Les taux de l’OAT évoluaient à la baisse mardi, dans un marché globalement peu animé, marqué par des statistiques macroéconomiques.
Le marché obligataire européen était relativement peu animé ce vendredi, même si la dette française était l’objet d’un intérêt particulier, suite à l’annonce de perspectives macroéconomiques meilleures qu’attendu.
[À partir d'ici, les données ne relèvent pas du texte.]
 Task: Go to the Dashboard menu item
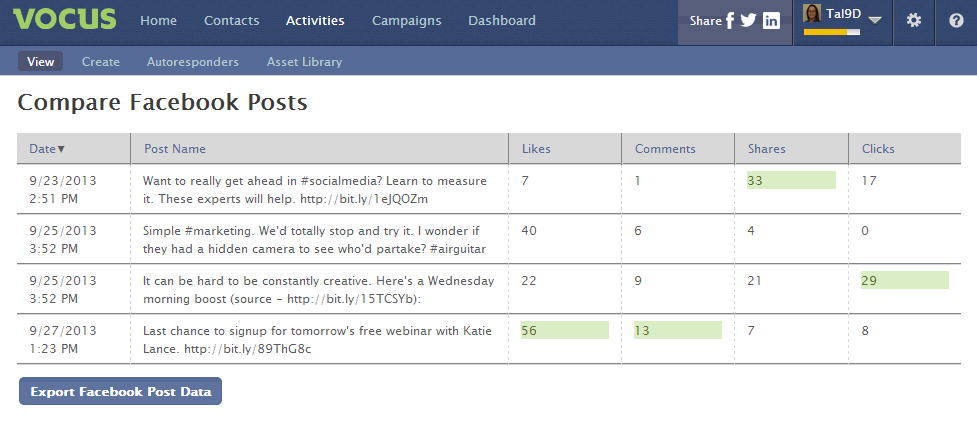502,21
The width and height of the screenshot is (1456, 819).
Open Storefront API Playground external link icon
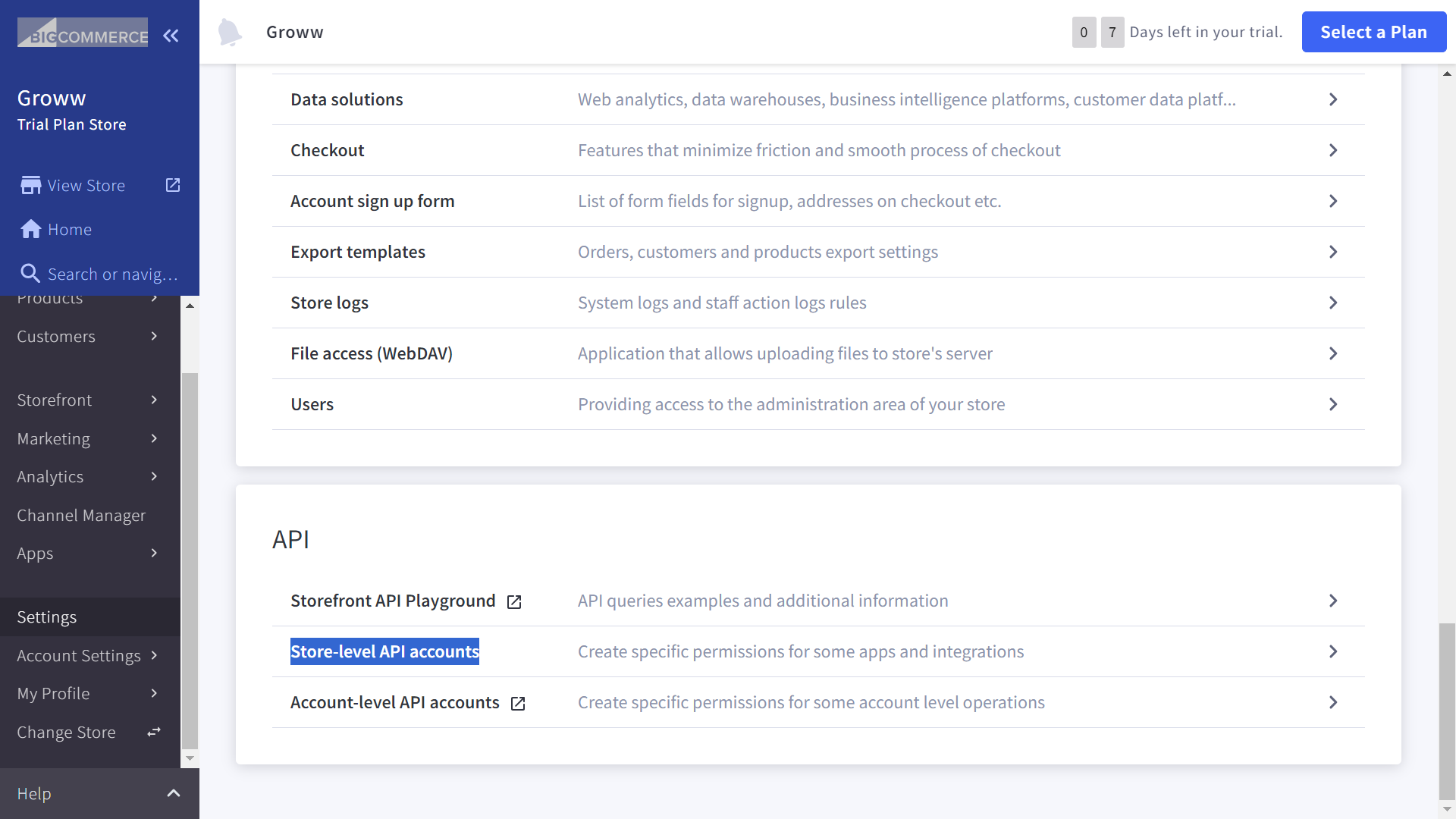coord(514,601)
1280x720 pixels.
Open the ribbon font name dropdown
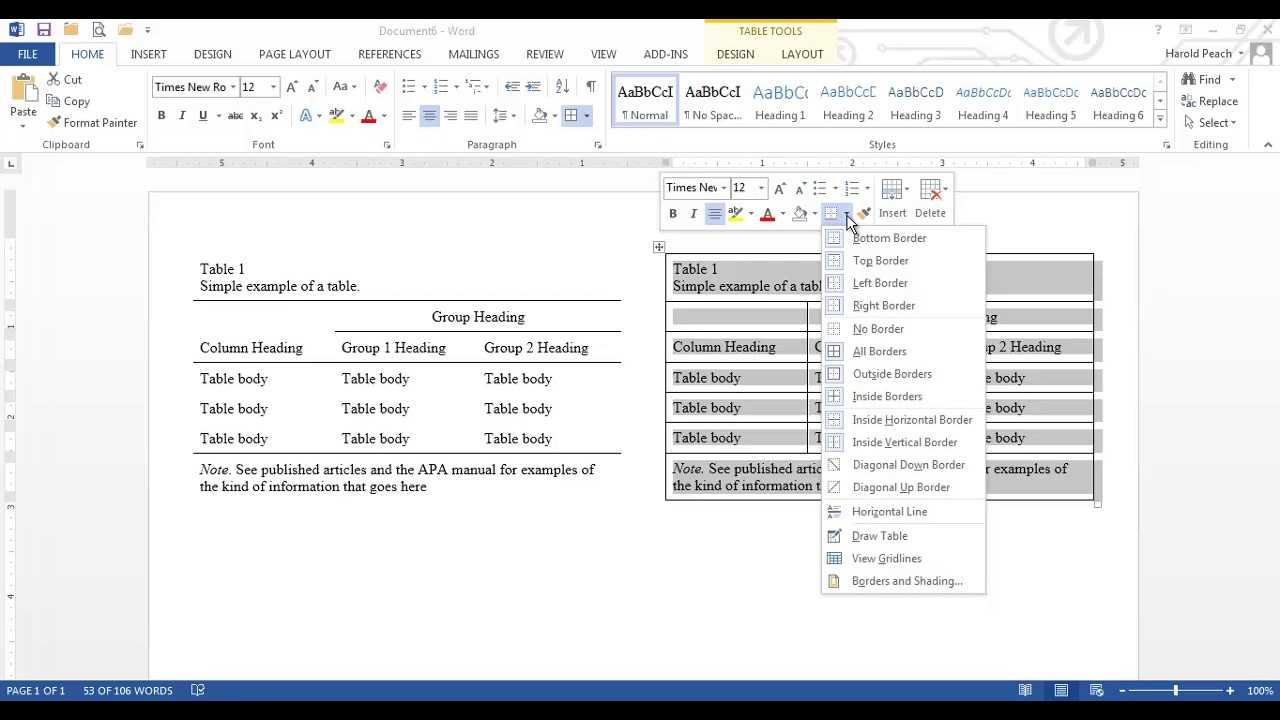click(233, 87)
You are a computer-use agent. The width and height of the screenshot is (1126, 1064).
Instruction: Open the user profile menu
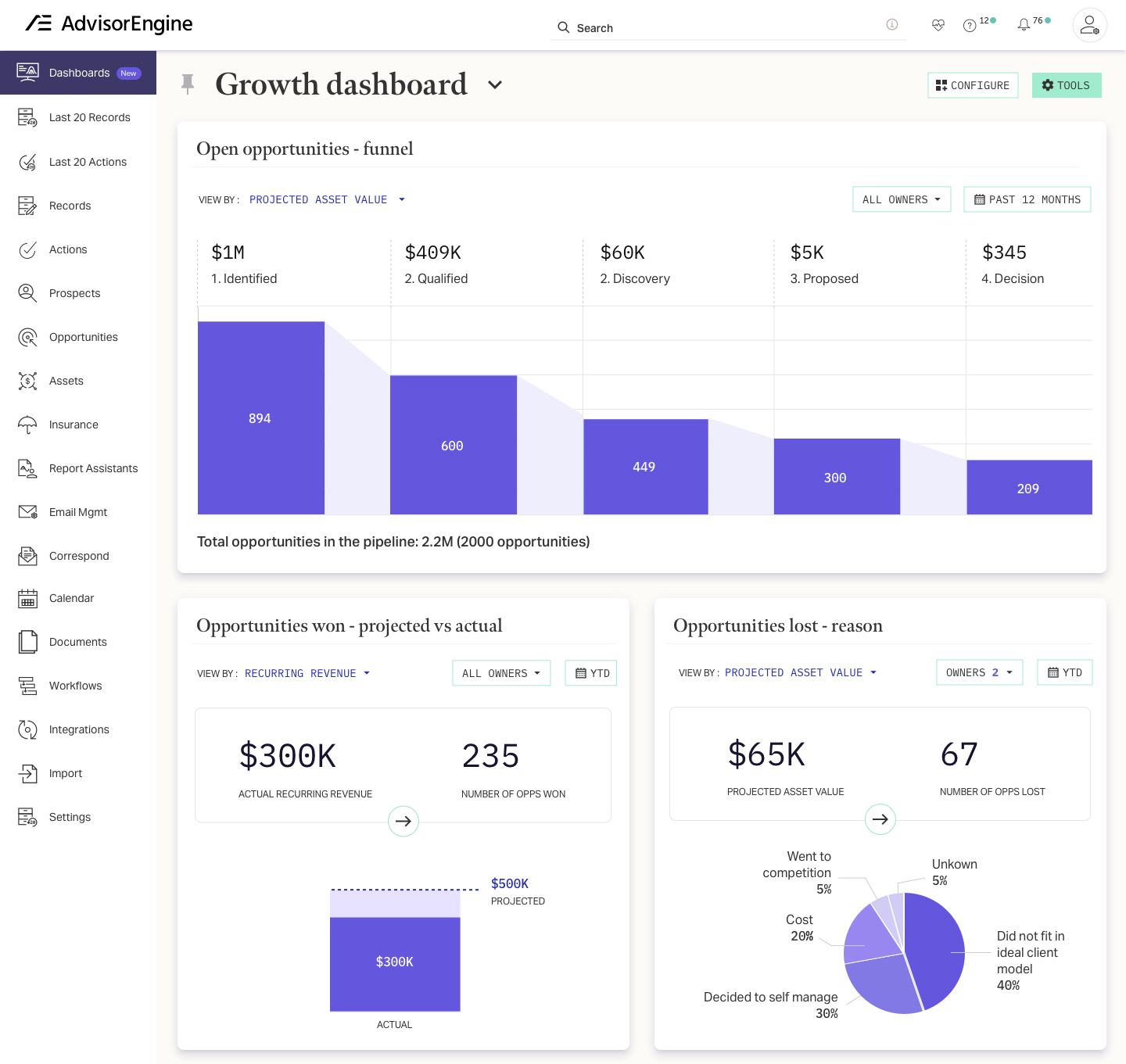pyautogui.click(x=1089, y=25)
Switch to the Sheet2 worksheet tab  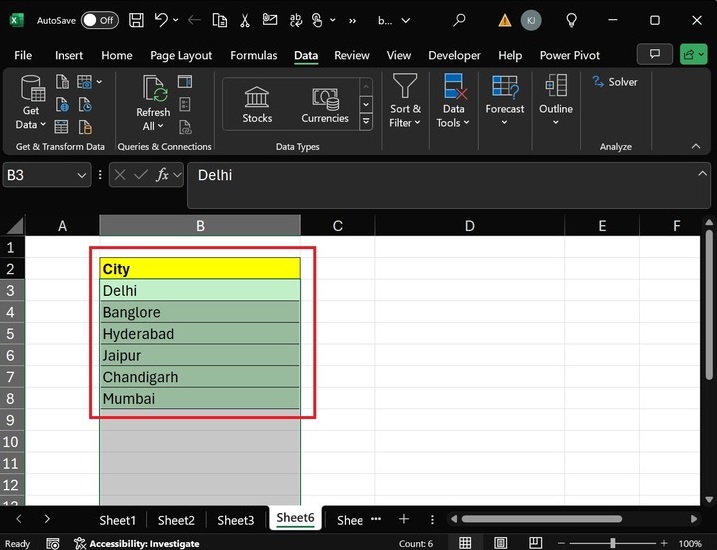coord(176,520)
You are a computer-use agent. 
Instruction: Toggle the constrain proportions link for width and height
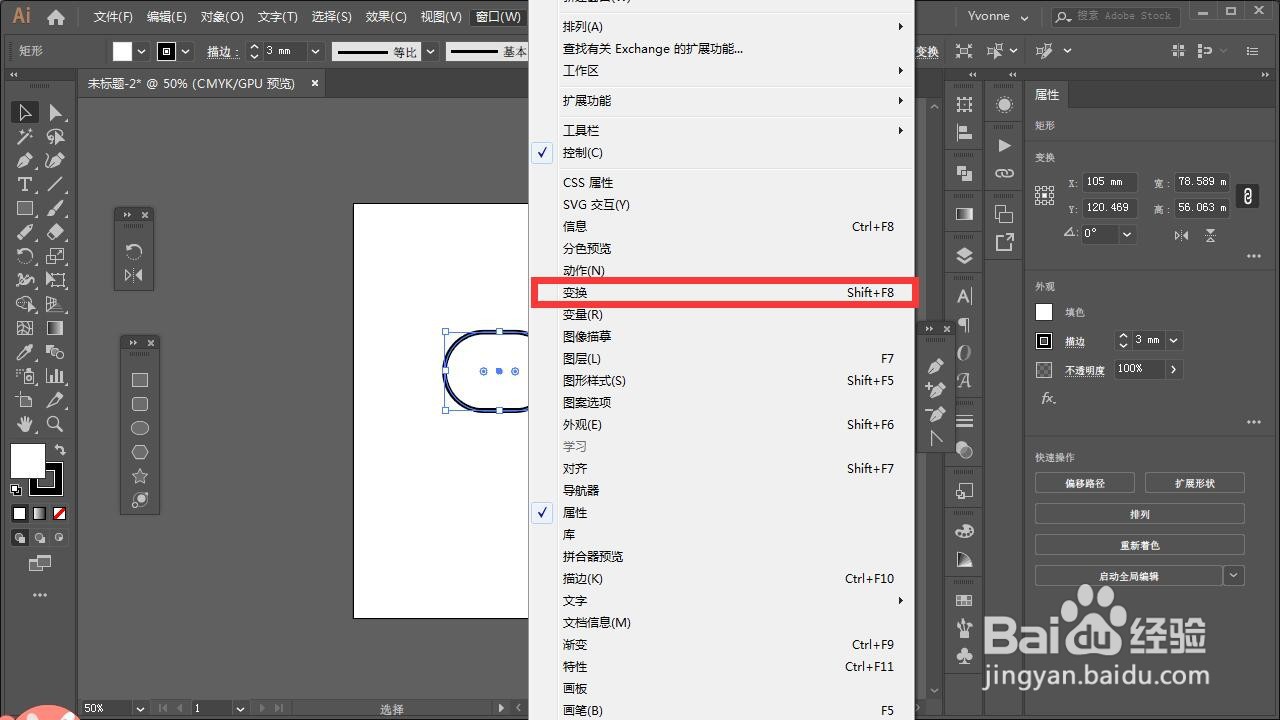click(1247, 196)
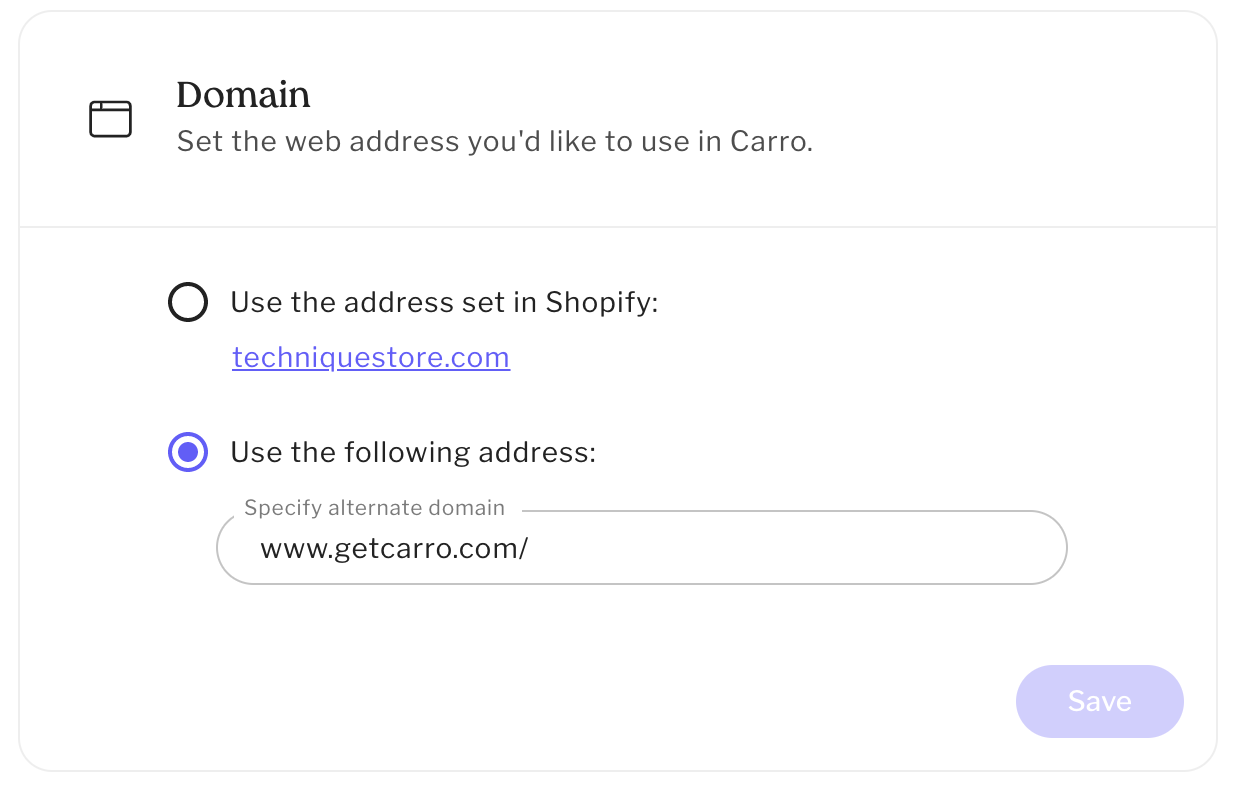
Task: Click the 'Use the address set in Shopify:' label
Action: 444,302
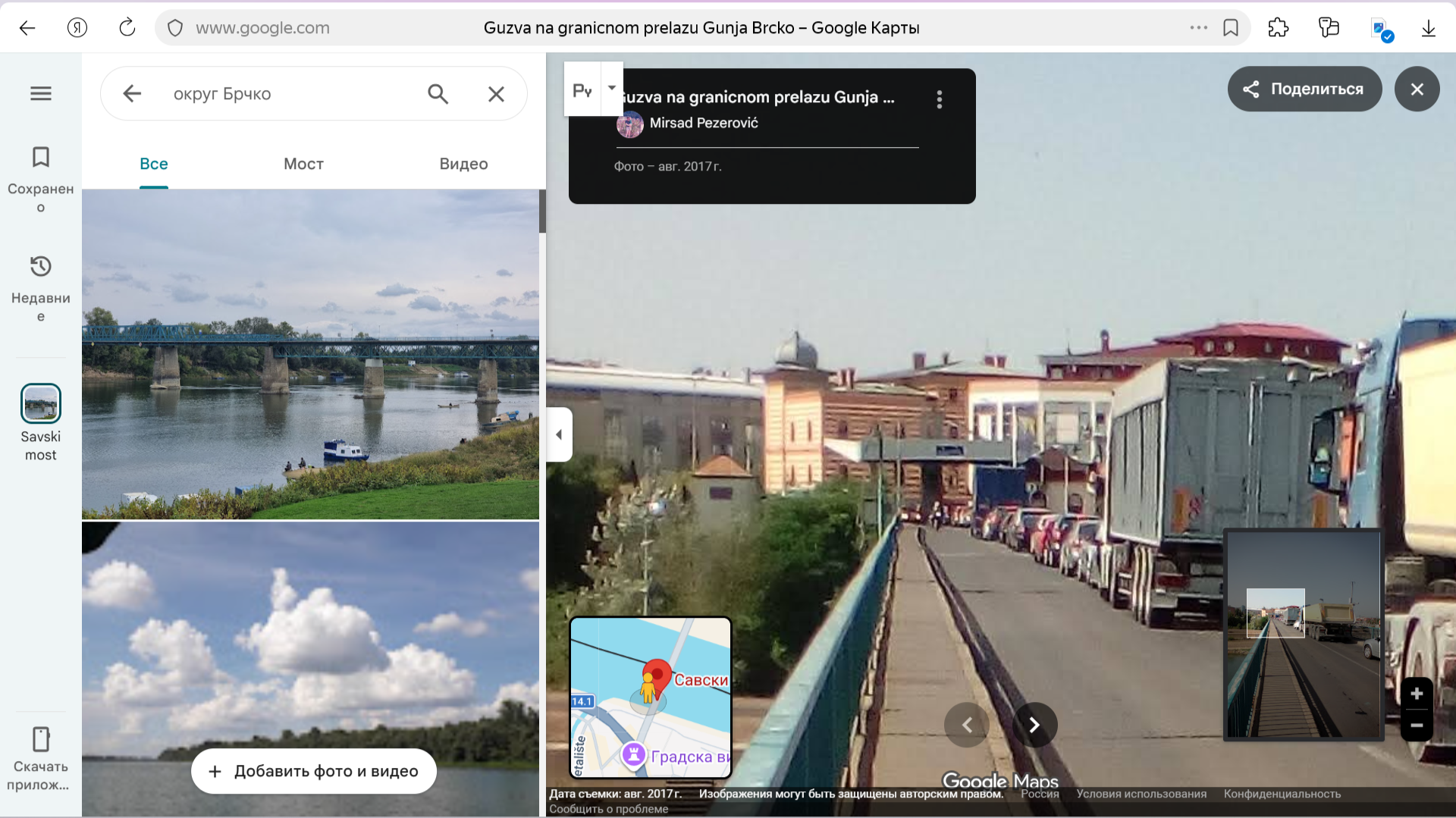The width and height of the screenshot is (1456, 818).
Task: Zoom out with minus button
Action: coord(1416,726)
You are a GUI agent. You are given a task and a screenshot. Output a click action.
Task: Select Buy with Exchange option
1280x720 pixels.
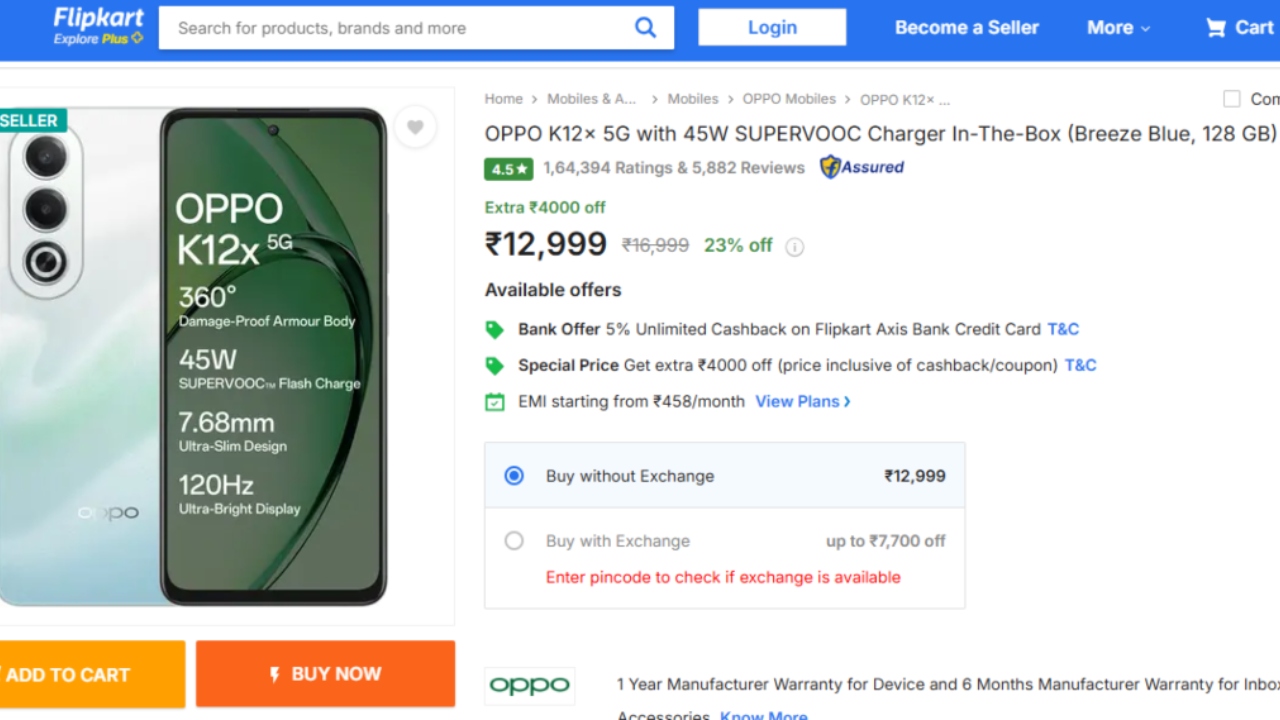click(514, 541)
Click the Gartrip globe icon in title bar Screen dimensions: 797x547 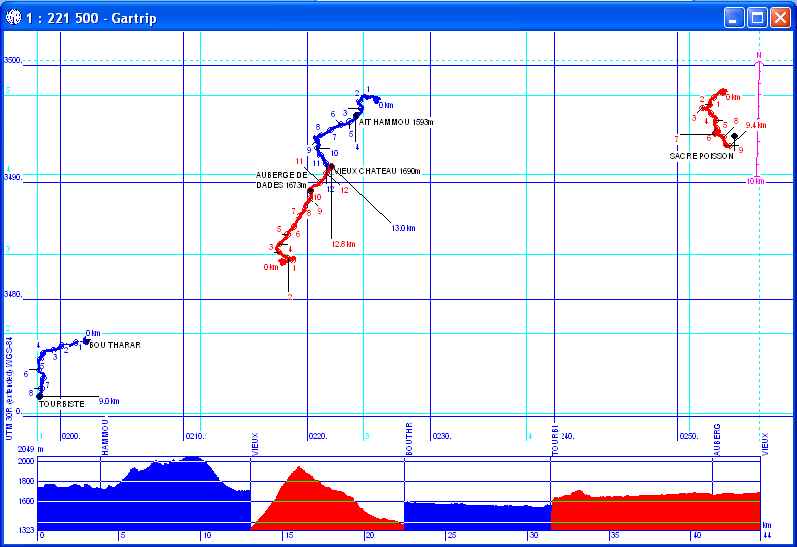[x=12, y=17]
L'INSEE (Institut national de la statistique et des études économiques) a indiqué que la France aurait une croissance nulle en ce début d’année et ne connaîtrait a priori pas de récession. Par la suite, la croissance devrait atteindre 0,2% au deuxième trimestre, dans un contexte de rigueur budgétaire. Ceci a incité le gouvernement à annoncer un relèvement de ses objectifs de croissance de 0,5% à 0,7% sur l'ensemble de l’année 2012.
Les taux de l’OAT reculaient ainsi à 2.95%, contre 2.98% la veille. Sur le marché de la dette allemande, on notera que le taux à 10 ans du Bund reculait lui à 1,87% contre 1,91% jeudi.
On observait également une détente au niveau des taux italiens et espagnols. Les taux italiens baissaient à 5,057% contre 5,082%, tout comme l'Espagne dont les taux s’établissaient à 5,35% contre 5,47%, la Catalogne s’étant montrée rassurante sur sa perspective de baisse de déficit budgétaire cette année.